EXCERPT PROVIDED section start
History of Abbotts of Leigh
Unfortunately Abbotts of Leigh has now closed down. If you have any questions regarding continuing our medical support (including repeat prescriptions) please contact us at head office. 0845 002 1860
Abbotts of Leigh was founded by Charles Abbott 1889-1983. His interest in herbalism began when he was 17 years of age when he was cured, against all expectations, of tuberculosis by a Bolton herbalist under whom he then studied. Despite having no formal qualifications, he opened his herbal clinic on Railway Road in 1910 when he was 21 years old.
His traditional herbal and other practices were straightforward. He also made all the medicines on the premises. However, in 1929 he introduced an electronic black box diagnostic machine which used a spot of patients blood and vibrations to determine which herbal medicine was required. He often clashed with doctors over this and coroners, following deaths, but he was acquitted of manslaughter in a case which was taken to court following the death of a boy with meningitis. He later published the trial transcript under the title “Hocus Pocus”.
For 60 years he had clashes with coroners and disputes with medical opinions over his beliefs and herbal treatments. His practice thrived and he claimed to see 10,000 patients a year drawn from all walks of life, and including the titled and famous. He became a household name throughout Lancashire and Cheshire. In 1972, aged 83, Charlie was still practising and had 2400 registered patients and a long waiting list.
He died in November 1983 after being hit by a lorry in Manchester. His wife continued the practice after his death. At least one Radio 4 programme about him has been broadcast in recent years.
Abbots of Leigh is now part of the Napiers of Herbalists group and is managed by qualified medical herbalist, Zoe Naylor. Napiers preserves the traditional herbal medicine practices of a group of Victorian herbalists; Duncan Napier (Edinburgh), Charlie Abbott (Leigh), William H. Box (Plymouth), Henry Lane (Plymouth) building on the work achieved by E.J. and John Rickard in preserving many of the traditional formulae.
Today many of the combination formula medicines are on the market under the new THR Scheme which would have had Charlie Abbott immediately publishing a pamphlet! Others, such as the Sure Cure that Charlie Abbott used to help the citizens of Leigh get through the Spanish influenza outbreak in 1920, are still made up as bases for our herbalists to dispense to patients.
EXCERPT PROVIDED section end
THE DATA section start
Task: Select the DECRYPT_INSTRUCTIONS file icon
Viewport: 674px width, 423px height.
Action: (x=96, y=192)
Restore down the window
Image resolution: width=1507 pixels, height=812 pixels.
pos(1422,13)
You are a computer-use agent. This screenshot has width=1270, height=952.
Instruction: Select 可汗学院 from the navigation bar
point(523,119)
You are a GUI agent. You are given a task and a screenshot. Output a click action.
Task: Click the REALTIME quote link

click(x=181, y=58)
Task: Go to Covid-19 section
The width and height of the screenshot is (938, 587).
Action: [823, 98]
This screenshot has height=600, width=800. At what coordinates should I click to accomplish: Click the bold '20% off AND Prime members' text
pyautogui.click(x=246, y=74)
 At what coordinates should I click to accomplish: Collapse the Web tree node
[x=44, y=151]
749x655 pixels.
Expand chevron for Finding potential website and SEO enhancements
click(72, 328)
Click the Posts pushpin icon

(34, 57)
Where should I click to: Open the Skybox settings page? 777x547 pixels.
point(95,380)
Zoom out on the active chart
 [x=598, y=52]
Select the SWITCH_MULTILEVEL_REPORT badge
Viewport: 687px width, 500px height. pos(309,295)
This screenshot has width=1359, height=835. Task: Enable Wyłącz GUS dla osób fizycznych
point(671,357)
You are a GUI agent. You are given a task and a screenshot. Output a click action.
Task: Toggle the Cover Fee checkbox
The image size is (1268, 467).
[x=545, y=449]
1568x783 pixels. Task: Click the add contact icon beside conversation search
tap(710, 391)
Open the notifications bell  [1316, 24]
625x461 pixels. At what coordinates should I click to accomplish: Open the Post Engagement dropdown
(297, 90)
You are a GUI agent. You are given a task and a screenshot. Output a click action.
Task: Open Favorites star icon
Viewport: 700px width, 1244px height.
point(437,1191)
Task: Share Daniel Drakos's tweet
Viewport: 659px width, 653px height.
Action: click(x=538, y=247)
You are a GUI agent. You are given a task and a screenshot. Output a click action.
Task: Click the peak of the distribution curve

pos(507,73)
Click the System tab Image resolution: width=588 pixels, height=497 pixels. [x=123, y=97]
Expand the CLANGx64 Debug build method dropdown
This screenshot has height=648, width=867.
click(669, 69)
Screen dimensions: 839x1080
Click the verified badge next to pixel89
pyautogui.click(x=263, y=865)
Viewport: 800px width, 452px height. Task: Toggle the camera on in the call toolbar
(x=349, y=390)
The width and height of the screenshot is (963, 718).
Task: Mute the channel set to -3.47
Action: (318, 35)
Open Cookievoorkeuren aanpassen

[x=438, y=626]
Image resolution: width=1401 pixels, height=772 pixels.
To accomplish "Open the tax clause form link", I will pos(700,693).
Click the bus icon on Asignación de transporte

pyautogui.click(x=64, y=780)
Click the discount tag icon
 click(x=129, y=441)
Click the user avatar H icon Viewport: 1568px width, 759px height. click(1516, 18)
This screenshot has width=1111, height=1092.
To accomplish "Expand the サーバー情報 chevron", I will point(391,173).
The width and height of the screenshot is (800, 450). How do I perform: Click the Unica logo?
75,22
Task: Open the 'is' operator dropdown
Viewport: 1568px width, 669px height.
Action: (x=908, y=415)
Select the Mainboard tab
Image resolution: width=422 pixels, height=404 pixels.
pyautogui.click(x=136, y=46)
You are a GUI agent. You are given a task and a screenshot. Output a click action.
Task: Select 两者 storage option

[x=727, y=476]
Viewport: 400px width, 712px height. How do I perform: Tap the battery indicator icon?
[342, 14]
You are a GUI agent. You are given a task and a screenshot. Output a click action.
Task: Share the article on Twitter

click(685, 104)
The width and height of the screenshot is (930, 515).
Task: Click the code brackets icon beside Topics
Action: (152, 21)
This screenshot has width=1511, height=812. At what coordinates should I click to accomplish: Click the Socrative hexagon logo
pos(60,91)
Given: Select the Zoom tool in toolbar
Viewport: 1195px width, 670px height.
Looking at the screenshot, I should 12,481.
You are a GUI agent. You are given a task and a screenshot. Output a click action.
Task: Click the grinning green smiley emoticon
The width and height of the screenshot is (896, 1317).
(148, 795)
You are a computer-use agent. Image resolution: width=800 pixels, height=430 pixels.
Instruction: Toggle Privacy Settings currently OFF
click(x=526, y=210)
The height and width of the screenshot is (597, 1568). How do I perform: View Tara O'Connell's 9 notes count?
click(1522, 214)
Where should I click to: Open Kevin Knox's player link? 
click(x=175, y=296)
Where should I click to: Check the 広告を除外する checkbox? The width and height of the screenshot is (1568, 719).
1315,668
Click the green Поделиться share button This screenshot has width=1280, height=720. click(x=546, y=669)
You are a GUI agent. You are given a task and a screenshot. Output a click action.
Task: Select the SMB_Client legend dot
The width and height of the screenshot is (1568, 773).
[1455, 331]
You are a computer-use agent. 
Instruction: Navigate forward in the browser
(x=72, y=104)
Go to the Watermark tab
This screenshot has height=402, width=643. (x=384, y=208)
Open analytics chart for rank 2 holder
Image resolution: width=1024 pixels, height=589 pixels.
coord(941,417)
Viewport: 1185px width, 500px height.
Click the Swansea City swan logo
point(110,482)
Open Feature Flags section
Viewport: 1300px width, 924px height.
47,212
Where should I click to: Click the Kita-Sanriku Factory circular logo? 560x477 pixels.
THE DATA section end
Answer these questions about the history of Abbotts of Leigh:
(a) How old was Charles Abbott when a Bolton herbalist cured him of tuberculosis?
(b) In what year did he introduce the electronic black box diagnostic machine?
(c) How did he die?

THE ANSWER
(a) He was 17.
(b) 1929.
(c) He was hit by a lorry in Manchester in November 1983.